Siempre me ha gustado la oración del Rosario. En lo que tengo de memoria empecé a rezarlo durante las vacaciones, en casa de mi abuelo, que lo dirigía mientras preparaban la cena o aún después. También es posible que antes lo hubiera rezado en casa con mis padres, pero no lo recuerdo. Cuando entré en el seminario mi abuelo delegó en mí el rezo de las letanías. Sigo agradeciendo esa introducción sencilla, hasta entretenida, en una oración tan hermosa y consoladora. Sé de muchos que cada día rezan el rosario en familia. Es como sentarse alrededor de María para que, mientras nosotros recitamos las avemarías, sea ella la que nos va contando la verdad sobre su Hijo. El Rosario tiene ese aire familiar en el que la oración nos lleva al corazón de la Madre y ella nos pone en contacto con Jesús. Es una oración contemplativa en la que somos introducidos con suavidad gracias a su dulce compañía.

Después, sobre todo en estos últimos años, rezo el rosario por lo general solo. Pero sigo experimentando ese aire familiar, que me lo hace sumamente fácil. Es como un encontrarse, alrededor de un fuego, que es el corazón de María, para fortalecer lazos, comentar temas de cada día, ahondar en algún episodio de la vida de Jesús, o simplemente descansar con el suave murmullo del evangelio de fondo.

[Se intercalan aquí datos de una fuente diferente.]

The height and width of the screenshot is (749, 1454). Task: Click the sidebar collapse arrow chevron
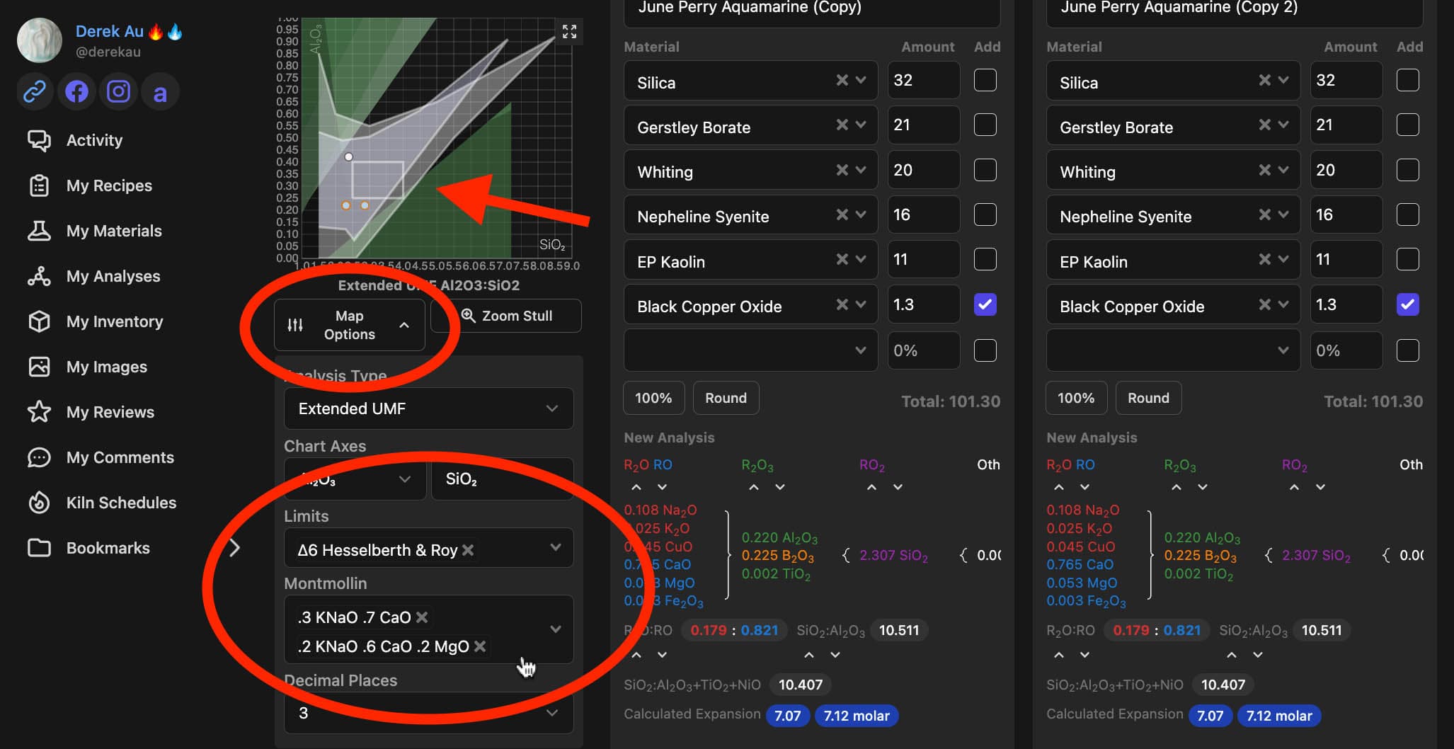tap(235, 548)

Digo que es una oración contemplativa, porque nos lleva a detenernos en los misterios de la vida de Cristo. Quizás sea meditativa, si somos nosotros los que le damos vueltas a qué sucedió cuando el Niño se perdió en el Templo, o qué fue la Transfiguración. Pero en general, aunque nos acompañe la cantinela de la bella oración, de alguna manera guardamos silencio: ante el misterio de la encarnación, de la crucifixión, de la institución de la Eucaristía o de la Ascensión, por citar algún ejemplo. Sí, callamos para que se nos hable. En alguna ocasión, cuando había de preparar una conferencia y notaba a mi entendimiento torpe, me he limitado a rezar el Rosario. Sin ninguna pretensión, como quien entra en una conversación de familia. Y no puedo decir que haya visto, porque ver, ni borrones, pero después he tenido alguna idea o, por lo menos, más tranquilidad.

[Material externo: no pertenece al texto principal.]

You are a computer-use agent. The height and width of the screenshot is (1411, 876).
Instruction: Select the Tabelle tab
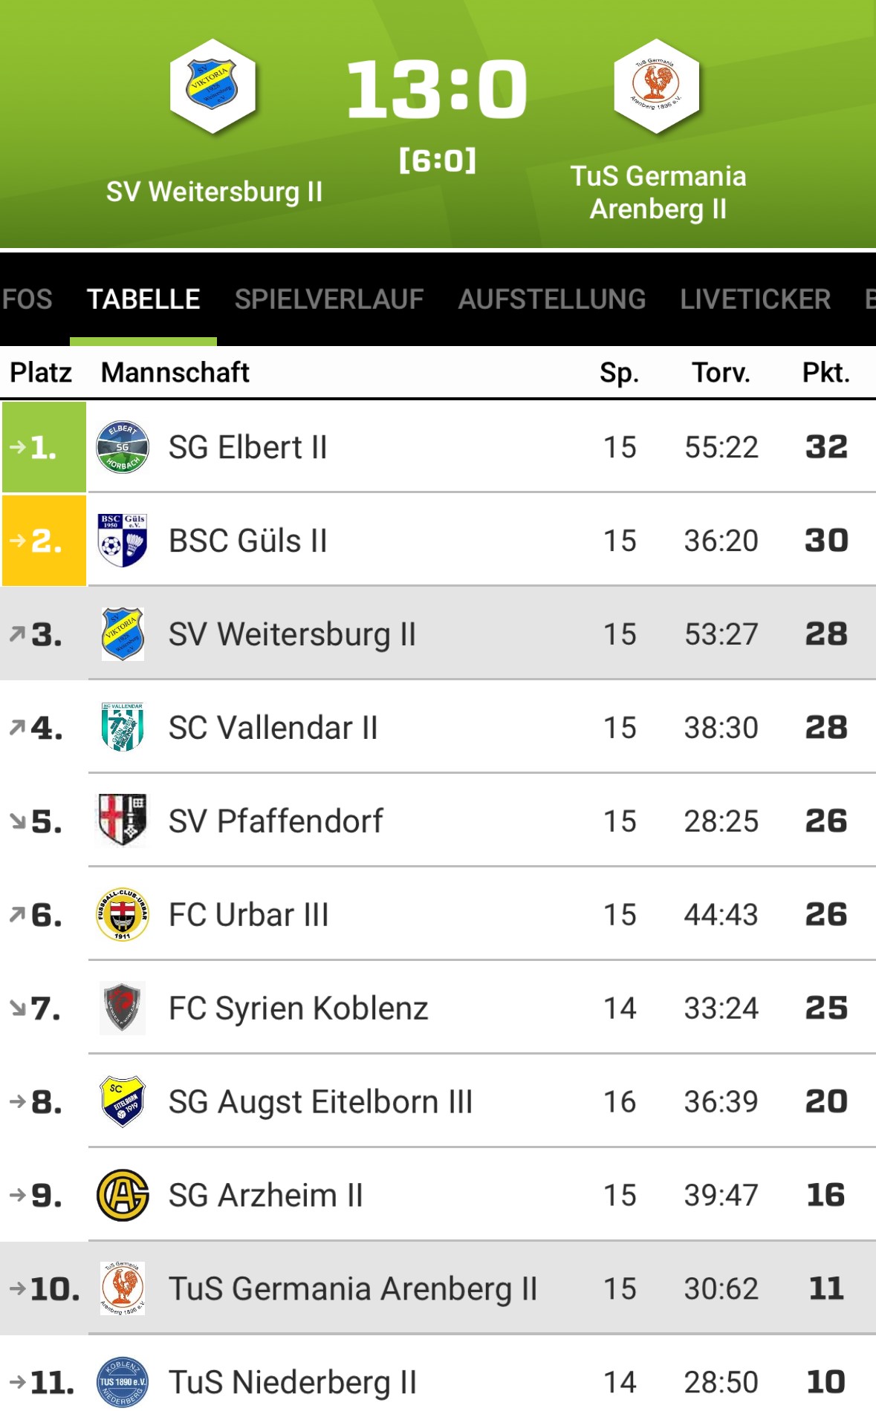tap(143, 299)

Hoy al leer de nuevo el evangelio de la anunciación pienso en María. En su recogimiento y en sus preguntas, en su docilidad y en su disposición interior. Pienso en la armonía que se descubre en ella, donde a la turbación primera sigue la decisión firme de la mujer que pone en juego toda su libertas. Y todo con una sencillez absoluta, con esa humildad que permite que la mano de Dios escriba en ella con caracteres que no se borran; que deja a la misma Palabra entrar en ella y hacer morada. El Rosario nos pone en contacto con ese corazón tan simple y tan puro y nos educa para acoger la palabra de Dios, y que su escritura después se manifieste también en nuestra vida, como dejó María, con su “hágase”.

Sí, el Rosario es una oración que mueve a la actividad. Pero no a un hacer ciego, sino al “hágase” de Dios. Por eso es escuela también de santidad. Nos educa en el oído y nos forma para que las palabras no caigan en el vacío. Solos no sabríamos hacerlo. Pero está ella, la Virgen, que nos acompaña. Bendita oración, a través de la cual nos han llegado tantos bienes.